═════ Provided records ═════
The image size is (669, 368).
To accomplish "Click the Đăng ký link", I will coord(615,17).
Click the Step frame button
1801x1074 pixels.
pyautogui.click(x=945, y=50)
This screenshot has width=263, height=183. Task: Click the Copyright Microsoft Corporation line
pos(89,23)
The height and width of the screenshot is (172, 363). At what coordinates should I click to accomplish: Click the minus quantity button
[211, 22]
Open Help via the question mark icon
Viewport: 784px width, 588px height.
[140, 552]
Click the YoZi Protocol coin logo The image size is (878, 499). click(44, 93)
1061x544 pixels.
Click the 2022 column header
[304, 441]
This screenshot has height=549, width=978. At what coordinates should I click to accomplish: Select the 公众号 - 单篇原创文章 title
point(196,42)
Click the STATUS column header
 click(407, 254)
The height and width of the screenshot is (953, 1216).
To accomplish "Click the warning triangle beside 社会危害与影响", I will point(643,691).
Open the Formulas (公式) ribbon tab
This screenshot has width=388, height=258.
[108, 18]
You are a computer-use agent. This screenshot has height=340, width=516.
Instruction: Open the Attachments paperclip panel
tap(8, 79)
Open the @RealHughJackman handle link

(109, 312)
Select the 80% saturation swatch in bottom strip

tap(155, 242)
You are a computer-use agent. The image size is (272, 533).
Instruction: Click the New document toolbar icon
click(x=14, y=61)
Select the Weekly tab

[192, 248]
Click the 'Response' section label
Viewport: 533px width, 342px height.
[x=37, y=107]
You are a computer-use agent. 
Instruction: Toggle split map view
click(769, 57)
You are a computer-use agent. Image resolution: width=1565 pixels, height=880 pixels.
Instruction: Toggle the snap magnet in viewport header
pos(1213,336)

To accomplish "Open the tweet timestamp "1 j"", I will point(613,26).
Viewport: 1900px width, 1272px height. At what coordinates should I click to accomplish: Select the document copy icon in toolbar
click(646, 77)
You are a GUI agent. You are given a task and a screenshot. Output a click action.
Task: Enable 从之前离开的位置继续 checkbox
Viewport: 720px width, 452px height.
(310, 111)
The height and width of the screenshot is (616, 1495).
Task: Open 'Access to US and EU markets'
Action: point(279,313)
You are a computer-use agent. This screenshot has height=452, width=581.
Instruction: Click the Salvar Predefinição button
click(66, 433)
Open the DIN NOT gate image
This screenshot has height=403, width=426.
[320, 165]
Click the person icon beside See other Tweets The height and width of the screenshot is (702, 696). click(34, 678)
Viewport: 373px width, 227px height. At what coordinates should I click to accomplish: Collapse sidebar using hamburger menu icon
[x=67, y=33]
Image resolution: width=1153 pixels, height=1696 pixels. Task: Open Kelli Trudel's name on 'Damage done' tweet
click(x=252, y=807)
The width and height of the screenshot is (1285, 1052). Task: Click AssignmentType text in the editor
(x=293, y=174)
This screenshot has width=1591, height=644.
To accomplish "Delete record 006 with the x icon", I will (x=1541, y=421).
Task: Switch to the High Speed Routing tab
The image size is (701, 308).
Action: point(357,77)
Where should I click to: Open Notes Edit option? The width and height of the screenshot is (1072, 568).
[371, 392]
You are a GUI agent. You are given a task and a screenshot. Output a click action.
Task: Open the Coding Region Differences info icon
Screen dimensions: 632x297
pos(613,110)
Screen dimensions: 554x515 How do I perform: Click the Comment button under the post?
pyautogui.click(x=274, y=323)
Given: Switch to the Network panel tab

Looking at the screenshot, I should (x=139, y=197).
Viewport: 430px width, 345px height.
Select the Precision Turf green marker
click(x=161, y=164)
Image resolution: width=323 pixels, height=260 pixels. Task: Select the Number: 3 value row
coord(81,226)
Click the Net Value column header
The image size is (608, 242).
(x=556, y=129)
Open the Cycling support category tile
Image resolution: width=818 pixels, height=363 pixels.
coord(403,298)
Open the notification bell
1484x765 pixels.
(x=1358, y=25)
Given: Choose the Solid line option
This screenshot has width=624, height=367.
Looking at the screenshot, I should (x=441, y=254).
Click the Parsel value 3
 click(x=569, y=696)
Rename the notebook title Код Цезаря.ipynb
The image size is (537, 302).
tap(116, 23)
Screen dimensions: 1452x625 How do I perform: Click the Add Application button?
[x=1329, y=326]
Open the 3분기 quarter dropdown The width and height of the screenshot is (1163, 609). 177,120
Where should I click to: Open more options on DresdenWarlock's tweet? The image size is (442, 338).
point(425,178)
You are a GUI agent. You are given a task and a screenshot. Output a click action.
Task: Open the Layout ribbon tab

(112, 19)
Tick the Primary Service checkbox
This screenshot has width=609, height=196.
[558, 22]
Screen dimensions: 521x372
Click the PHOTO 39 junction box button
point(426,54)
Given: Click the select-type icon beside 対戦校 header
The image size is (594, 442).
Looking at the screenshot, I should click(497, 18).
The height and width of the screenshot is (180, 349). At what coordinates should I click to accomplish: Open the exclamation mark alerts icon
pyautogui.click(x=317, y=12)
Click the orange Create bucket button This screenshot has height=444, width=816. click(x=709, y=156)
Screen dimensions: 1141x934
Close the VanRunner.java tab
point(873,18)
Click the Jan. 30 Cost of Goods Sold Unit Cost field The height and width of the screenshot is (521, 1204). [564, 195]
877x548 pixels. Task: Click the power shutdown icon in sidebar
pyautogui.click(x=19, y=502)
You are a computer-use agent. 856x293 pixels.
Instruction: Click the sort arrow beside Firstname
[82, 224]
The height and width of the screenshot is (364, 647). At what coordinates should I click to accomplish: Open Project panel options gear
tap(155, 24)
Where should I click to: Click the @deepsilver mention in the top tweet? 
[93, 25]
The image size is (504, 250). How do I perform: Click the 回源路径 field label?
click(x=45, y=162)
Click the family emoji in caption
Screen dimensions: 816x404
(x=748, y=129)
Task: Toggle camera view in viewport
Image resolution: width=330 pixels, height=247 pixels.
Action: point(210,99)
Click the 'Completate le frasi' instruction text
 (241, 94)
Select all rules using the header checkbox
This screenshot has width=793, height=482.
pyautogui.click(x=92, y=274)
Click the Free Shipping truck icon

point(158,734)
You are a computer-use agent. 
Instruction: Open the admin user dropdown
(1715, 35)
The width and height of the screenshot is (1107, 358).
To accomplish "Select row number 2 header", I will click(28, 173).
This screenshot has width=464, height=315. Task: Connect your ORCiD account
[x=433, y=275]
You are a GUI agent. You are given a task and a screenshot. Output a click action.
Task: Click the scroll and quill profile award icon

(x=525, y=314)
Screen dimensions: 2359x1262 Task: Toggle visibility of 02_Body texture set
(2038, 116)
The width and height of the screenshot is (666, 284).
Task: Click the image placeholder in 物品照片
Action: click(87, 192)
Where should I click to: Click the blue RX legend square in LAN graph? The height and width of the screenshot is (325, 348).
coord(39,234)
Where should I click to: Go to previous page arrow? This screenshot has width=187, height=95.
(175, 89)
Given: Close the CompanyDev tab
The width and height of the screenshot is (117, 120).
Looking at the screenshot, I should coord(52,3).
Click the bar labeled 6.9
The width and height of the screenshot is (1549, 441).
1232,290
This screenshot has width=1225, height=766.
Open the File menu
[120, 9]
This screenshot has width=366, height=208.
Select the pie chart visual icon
═════
## Required task
Format these lines as a JSON list of strings, with one string per line, leaving out any blank lines.

## Written answer
[
  "The image size is (669, 368).",
  "To accomplish \"Click the Đăng ký link\", I will coord(615,17).",
  "Click the Step frame button",
  "1801x1074 pixels.",
  "pyautogui.click(x=945, y=50)",
  "This screenshot has width=263, height=183. Task: Click the Copyright Microsoft Corporation line",
  "pos(89,23)",
  "The height and width of the screenshot is (172, 363). At what coordinates should I click to accomplish: Click the minus quantity button",
  "[211, 22]",
  "Open Help via the question mark icon",
  "Viewport: 784px width, 588px height.",
  "[140, 552]",
  "Click the YoZi Protocol coin logo The image size is (878, 499). click(44, 93)",
  "1061x544 pixels.",
  "Click the 2022 column header",
  "[304, 441]",
  "This screenshot has height=549, width=978. At what coordinates should I click to accomplish: Select the 公众号 - 单篇原创文章 title",
  "point(196,42)",
  "Click the STATUS column header",
  " click(407, 254)",
  "The height and width of the screenshot is (953, 1216).",
  "To accomplish \"Click the warning triangle beside 社会危害与影响\", I will point(643,691).",
  "Open the Formulas (公式) ribbon tab",
  "This screenshot has width=388, height=258.",
  "[108, 18]",
  "You are a computer-use agent. This screenshot has height=340, width=516.",
  "Instruction: Open the Attachments paperclip panel",
  "tap(8, 79)",
  "Open the @RealHughJackman handle link",
  "(109, 312)",
  "Select the 80% saturation swatch in bottom strip",
  "tap(155, 242)",
  "You are a computer-use agent. The image size is (272, 533).",
  "Instruction: Click the New document toolbar icon",
  "click(x=14, y=61)",
  "Select the Weekly tab",
  "[192, 248]",
  "Click the 'Response' section label",
  "Viewport: 533px width, 342px height.",
  "[x=37, y=107]",
  "You are a computer-use agent. ",
  "Instruction: Toggle split map view",
  "click(769, 57)",
  "You are a computer-use agent. Image resolution: width=1565 pixels, height=880 pixels.",
  "Instruction: Toggle the snap magnet in viewport header",
  "pos(1213,336)",
  "To accomplish \"Open the tweet timestamp \"1 j\"\", I will point(613,26).",
  "Viewport: 1900px width, 1272px height. At what coordinates should I click to accomplish: Select the document copy icon in toolbar",
  "click(646, 77)",
  "You are a GUI agent. You are given a task and a screenshot. Output a click action.",
  "Task: Enable 从之前离开的位置继续 checkbox",
  "Viewport: 720px width, 452px height.",
  "(310, 111)",
  "The height and width of the screenshot is (616, 1495).",
  "Task: Open 'Access to US and EU markets'",
  "Action: point(279,313)",
  "You are a computer-use agent. This screenshot has height=452, width=581.",
  "Instruction: Click the Salvar Predefinição button",
  "click(66, 433)",
  "Open the DIN NOT gate image",
  "This screenshot has height=403, width=426.",
  "[320, 165]",
  "Click the person icon beside See other Tweets The height and width of the screenshot is (702, 696). click(34, 678)",
  "Viewport: 373px width, 227px height. At what coordinates should I click to accomplish: Collapse sidebar using hamburger menu icon",
  "[x=67, y=33]",
  "Image resolution: width=1153 pixels, height=1696 pixels. Task: Open Kelli Trudel's name on 'Damage done' tweet",
  "click(x=252, y=807)",
  "The width and height of the screenshot is (1285, 1052). Task: Click AssignmentType text in the editor",
  "(x=293, y=174)",
  "This screenshot has width=1591, height=644.",
  "To accomplish \"Delete record 006 with the x icon\", I will (x=1541, y=421).",
  "Task: Switch to the High Speed Routing tab",
  "The image size is (701, 308).",
  "Action: point(357,77)",
  "Where should I click to: Open Notes Edit option? The width and height of the screenshot is (1072, 568).",
  "[371, 392]",
  "You are a GUI agent. You are given a task and a screenshot. Output a click action.",
  "Task: Open the Coding Region Differences info icon",
  "Screen dimensions: 632x297",
  "pos(613,110)",
  "Screen dimensions: 554x515 How do I perform: Click the Comment button under the post?",
  "pyautogui.click(x=274, y=323)",
  "Given: Switch to the Network panel tab",
  "Looking at the screenshot, I should (x=139, y=197).",
  "Viewport: 430px width, 345px height.",
  "Select the Precision Turf green marker",
  "click(x=161, y=164)",
  "Image resolution: width=323 pixels, height=260 pixels. Task: Select the Number: 3 value row",
  "coord(81,226)",
  "Click the Net Value column header",
  "The image size is (608, 242).",
  "(x=556, y=129)",
  "Open the Cycling support category tile",
  "Image resolution: width=818 pixels, height=363 pixels.",
  "coord(403,298)",
  "Open the notification bell",
  "1484x765 pixels.",
  "(x=1358, y=25)",
  "Given: Choose the Solid line option",
  "This screenshot has width=624, height=367.",
  "Looking at the screenshot, I should (x=441, y=254).",
  "Click the Parsel value 3",
  " click(x=569, y=696)",
  "Rename the notebook title Код Цезаря.ipynb",
  "The image size is (537, 302).",
  "tap(116, 23)",
  "Screen dimensions: 1452x625 How do I perform: Click the Add Application button?",
  "[x=1329, y=326]",
  "Open the 3분기 quarter dropdown The width and height of the screenshot is (1163, 609). 177,120",
  "Where should I click to: Open more options on DresdenWarlock's tweet? The image size is (442, 338).",
  "point(425,178)",
  "You are a GUI agent. You are given a task and a screenshot. Output a click action.",
  "Task: Open the Layout ribbon tab",
  "(112, 19)",
  "Tick the Primary Service checkbox",
  "This screenshot has width=609, height=196.",
  "[558, 22]",
  "Screen dimensions: 521x372",
  "Click the PHOTO 39 junction box button",
  "point(426,54)",
  "Given: Click the select-type icon beside 対戦校 header",
  "The image size is (594, 442).",
  "Looking at the screenshot, I should click(497, 18).",
  "The height and width of the screenshot is (180, 349). At what coordinates should I click to accomplish: Open the exclamation mark alerts icon",
  "pyautogui.click(x=317, y=12)",
  "Click the orange Create bucket button This screenshot has height=444, width=816. click(x=709, y=156)",
  "Screen dimensions: 1141x934",
  "Close the VanRunner.java tab",
  "point(873,18)",
  "Click the Jan. 30 Cost of Goods Sold Unit Cost field The height and width of the screenshot is (521, 1204). [564, 195]",
  "877x548 pixels. Task: Click the power shutdown icon in sidebar",
  "pyautogui.click(x=19, y=502)",
  "You are a computer-use agent. 856x293 pixels.",
  "Instruction: Click the sort arrow beside Firstname",
  "[82, 224]",
  "The height and width of the screenshot is (364, 647). At what coordinates should I click to accomplish: Open Project panel options gear",
  "tap(155, 24)",
  "Where should I click to: Click the @deepsilver mention in the top tweet? ",
  "[93, 25]",
  "The image size is (504, 250). How do I perform: Click the 回源路径 field label?",
  "click(x=45, y=162)",
  "Click the family emoji in caption",
  "Screen dimensions: 816x404",
  "(x=748, y=129)",
  "Task: Toggle camera view in viewport",
  "Image resolution: width=330 pixels, height=247 pixels.",
  "Action: point(210,99)",
  "Click the 'Completate le frasi' instruction text",
  " (241, 94)",
  "Select all rules using the header checkbox",
  "This screenshot has width=793, height=482.",
  "pyautogui.click(x=92, y=274)",
  "Click the Free Shipping truck icon",
  "point(158,734)",
  "You are a computer-use agent. ",
  "Instruction: Open the admin user dropdown",
  "(1715, 35)",
  "The width and height of the screenshot is (1107, 358).",
  "To accomplish \"Select row number 2 header\", I will click(28, 173).",
  "This screenshot has width=464, height=315. Task: Connect your ORCiD account",
  "[x=433, y=275]",
  "You are a GUI agent. You are given a task and a screenshot. Output a click action.",
  "Task: Click the scroll and quill profile award icon",
  "(x=525, y=314)",
  "Screen dimensions: 2359x1262 Task: Toggle visibility of 02_Body texture set",
  "(2038, 116)",
  "The width and height of the screenshot is (666, 284).",
  "Task: Click the image placeholder in 物品照片",
  "Action: click(87, 192)",
  "Where should I click to: Click the blue RX legend square in LAN graph? The height and width of the screenshot is (325, 348).",
  "coord(39,234)",
  "Where should I click to: Go to previous page arrow? This screenshot has width=187, height=95.",
  "(175, 89)",
  "Given: Close the CompanyDev tab",
  "The width and height of the screenshot is (117, 120).",
  "Looking at the screenshot, I should coord(52,3).",
  "Click the bar labeled 6.9",
  "The width and height of the screenshot is (1549, 441).",
  "1232,290",
  "This screenshot has width=1225, height=766.",
  "Open the File menu",
  "[120, 9]",
  "This screenshot has width=366, height=208.",
  "Select the pie chart visual icon"
]